(Interface element records)
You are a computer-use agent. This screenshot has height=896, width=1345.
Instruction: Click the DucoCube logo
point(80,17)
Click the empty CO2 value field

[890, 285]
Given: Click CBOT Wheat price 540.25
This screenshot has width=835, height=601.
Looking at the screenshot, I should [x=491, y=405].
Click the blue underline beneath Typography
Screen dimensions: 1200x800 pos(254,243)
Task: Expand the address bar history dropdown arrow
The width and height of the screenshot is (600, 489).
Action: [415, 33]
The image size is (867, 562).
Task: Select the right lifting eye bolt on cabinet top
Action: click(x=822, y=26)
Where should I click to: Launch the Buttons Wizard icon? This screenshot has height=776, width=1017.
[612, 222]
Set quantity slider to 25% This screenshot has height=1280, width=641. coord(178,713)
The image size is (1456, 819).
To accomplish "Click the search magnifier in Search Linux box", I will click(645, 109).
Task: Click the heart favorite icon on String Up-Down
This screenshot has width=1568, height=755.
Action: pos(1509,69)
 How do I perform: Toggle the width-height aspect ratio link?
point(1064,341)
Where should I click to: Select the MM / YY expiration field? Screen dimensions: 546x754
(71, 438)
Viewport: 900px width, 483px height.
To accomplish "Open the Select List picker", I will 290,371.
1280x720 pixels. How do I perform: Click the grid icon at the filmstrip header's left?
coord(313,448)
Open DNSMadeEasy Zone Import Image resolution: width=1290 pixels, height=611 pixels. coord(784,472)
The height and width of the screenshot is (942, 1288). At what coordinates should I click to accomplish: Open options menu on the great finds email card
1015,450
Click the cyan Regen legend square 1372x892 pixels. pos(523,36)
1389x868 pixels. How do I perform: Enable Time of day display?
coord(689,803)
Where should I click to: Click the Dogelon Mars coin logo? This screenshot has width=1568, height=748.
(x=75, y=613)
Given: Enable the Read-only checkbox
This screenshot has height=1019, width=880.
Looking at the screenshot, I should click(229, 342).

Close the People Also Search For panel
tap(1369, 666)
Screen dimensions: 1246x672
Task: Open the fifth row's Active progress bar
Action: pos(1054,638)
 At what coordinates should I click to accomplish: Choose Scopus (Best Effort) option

What the exercise asks —
Print all of the data above verbatim, keeping every line as it is.

Task solution —
You are a computer-use agent. This screenshot has height=896, width=1345.
Instruction: Click the DucoCube logo
point(80,17)
Click the empty CO2 value field

[890, 285]
Given: Click CBOT Wheat price 540.25
This screenshot has width=835, height=601.
Looking at the screenshot, I should [x=491, y=405].
Click the blue underline beneath Typography
Screen dimensions: 1200x800 pos(254,243)
Task: Expand the address bar history dropdown arrow
The width and height of the screenshot is (600, 489).
Action: [415, 33]
The image size is (867, 562).
Task: Select the right lifting eye bolt on cabinet top
Action: click(x=822, y=26)
Where should I click to: Launch the Buttons Wizard icon? This screenshot has height=776, width=1017.
[612, 222]
Set quantity slider to 25% This screenshot has height=1280, width=641. coord(178,713)
The image size is (1456, 819).
To accomplish "Click the search magnifier in Search Linux box", I will click(645, 109).
Task: Click the heart favorite icon on String Up-Down
This screenshot has width=1568, height=755.
Action: pos(1509,69)
 How do I perform: Toggle the width-height aspect ratio link?
point(1064,341)
Where should I click to: Select the MM / YY expiration field? Screen dimensions: 546x754
(71, 438)
Viewport: 900px width, 483px height.
To accomplish "Open the Select List picker", I will 290,371.
1280x720 pixels. How do I perform: Click the grid icon at the filmstrip header's left?
coord(313,448)
Open DNSMadeEasy Zone Import Image resolution: width=1290 pixels, height=611 pixels. coord(784,472)
The height and width of the screenshot is (942, 1288). At what coordinates should I click to accomplish: Open options menu on the great finds email card
1015,450
Click the cyan Regen legend square 1372x892 pixels. pos(523,36)
1389x868 pixels. How do I perform: Enable Time of day display?
coord(689,803)
Where should I click to: Click the Dogelon Mars coin logo? This screenshot has width=1568, height=748.
(x=75, y=613)
Given: Enable the Read-only checkbox
This screenshot has height=1019, width=880.
Looking at the screenshot, I should click(229, 342).

Close the People Also Search For panel
tap(1369, 666)
Screen dimensions: 1246x672
Task: Open the fifth row's Active progress bar
Action: pos(1054,638)
 At what coordinates should I click to accomplish: Choose Scopus (Best Effort) option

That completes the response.